> _Selected extract_
((

Kronecker Delta and Things (Term 2)

Question 1

What is the integral from 0 to L of sin(nπx/L)*sin(mπx/L) dx equal to?

Answer 1

L/2 * δnm, where δnm is the kronecker delta, which equals 1 if n=m and 0 otherwise

Question 2

What can we do with the kronecker delta form of the integral?

Answer 2

Substitute it into the integral equation from before (orthogonality thing) and get rid of the sum (change n for m

Question 3

What is the equation for Cn?

Answer 3

Cn = 2/L * integral between 0 and L of f(x)*sin(mπx/L) dx

Question 4

How do you work out the final equation for u(x,t)?

Answer 4

-Split the integral into 2 part (0 to L/2 and rest) and substitute in f(x) for these domains -Do the integrals to find the final value of Cn -Substitute Cn into general solution from before

Question 5

What does u(x,t) equal finally?

Answer 5

u(x,t) = sum of 2/L * (4*E*L*sin(nπ/2))/(π^2*n^2) * sin(nπx/L)*cos(ncπt/L) (for n odd)

Question 6

If you strike a string with hammer with head of width w, what is du(x,0)/dt

Answer 6

-0 for x < x0-w/2 -v for x0-w/2 < x < x0+w/2 -0 for x > x0 + w/2

Question 7

What do we do to the Cn constant in the hammer problem?

Answer 7

Set them to 0, otherwise the displacement at t=0 will not vanish, so only have Dn constants this time.

Question 8

What do we do with the initial velocity condition du(x,0)/dt = v0*δ(x-x0)?

Answer 8

-Take time derivative of u(x,t) with only Dn in and then substitute t=o in -Make this answer equal to the initial condition: v0*δ(x-x0)

Question 9

What do we do with the initial condition after we have subbed it in?

Answer 9

-Multiply both sides by sin(mπx/L) and integrate again, and rearrange to get the orthogonality relationship.

Question 10

What is the orthogonality relationship and what does it equal?

Answer 10

integral from 0 to L of sin(nπx/L)*sin(mπx/L) = L/2*δnm

Question 11

What do we do after using the orthogonality relationship in the hammer problem?

Answer 11

Find Dm by taking the sum out and the kronecker delta out (n=m), and rearrange for Dm.

Question 12

How do you do separation of variables for the diffusion equation?

Answer 12

u(x,t) = X(x)T(t), and sub this in. Then move around until same variables on same side, and set equal to lambda, a constant.

Question 13

What happens when lambda = 0 for the diffusion equation?

))

> _Given information_
((

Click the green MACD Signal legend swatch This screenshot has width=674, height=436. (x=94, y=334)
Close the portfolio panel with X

))
((

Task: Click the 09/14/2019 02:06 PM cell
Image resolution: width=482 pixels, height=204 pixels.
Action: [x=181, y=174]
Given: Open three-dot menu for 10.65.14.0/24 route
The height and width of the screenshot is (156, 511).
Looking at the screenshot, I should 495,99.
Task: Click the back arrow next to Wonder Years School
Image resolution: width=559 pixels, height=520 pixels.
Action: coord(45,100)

))
((

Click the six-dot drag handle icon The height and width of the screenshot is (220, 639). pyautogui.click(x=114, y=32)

))

> _Jobs_
1. According to the Kronecker delta flashcards, what is done to the Cn constants in the hammer problem?
2. Decide whether each statement agrees with the Kronecker delta flashcards. Answer yes or no for each, and quote the words that decide it.
(a) The Kronecker delta equals 1 when n equals m.
(b) In separation of variables for the diffusion equation, the rearranged sides are set equal to a constant called lambda.
(c) The final sum for u(x,t) is taken over even values of n.
3. List every step the Kronecker delta flashcards give for working out the final equation for u(x,t).

> _Responses for each task_
1. They are set to 0, so only Dn constants remain.

2.
(a) Yes: "which equals 1 if n=m and 0 otherwise"
(b) Yes: "set equal to lambda, a constant."
(c) No: "(for n odd)"

3.
1. Split the integral into two parts (0 to L/2 and the rest), and substitute in f(x) for these domains.
2. Do the integrals to find the final value of Cn.
3. Substitute Cn into the general solution from before.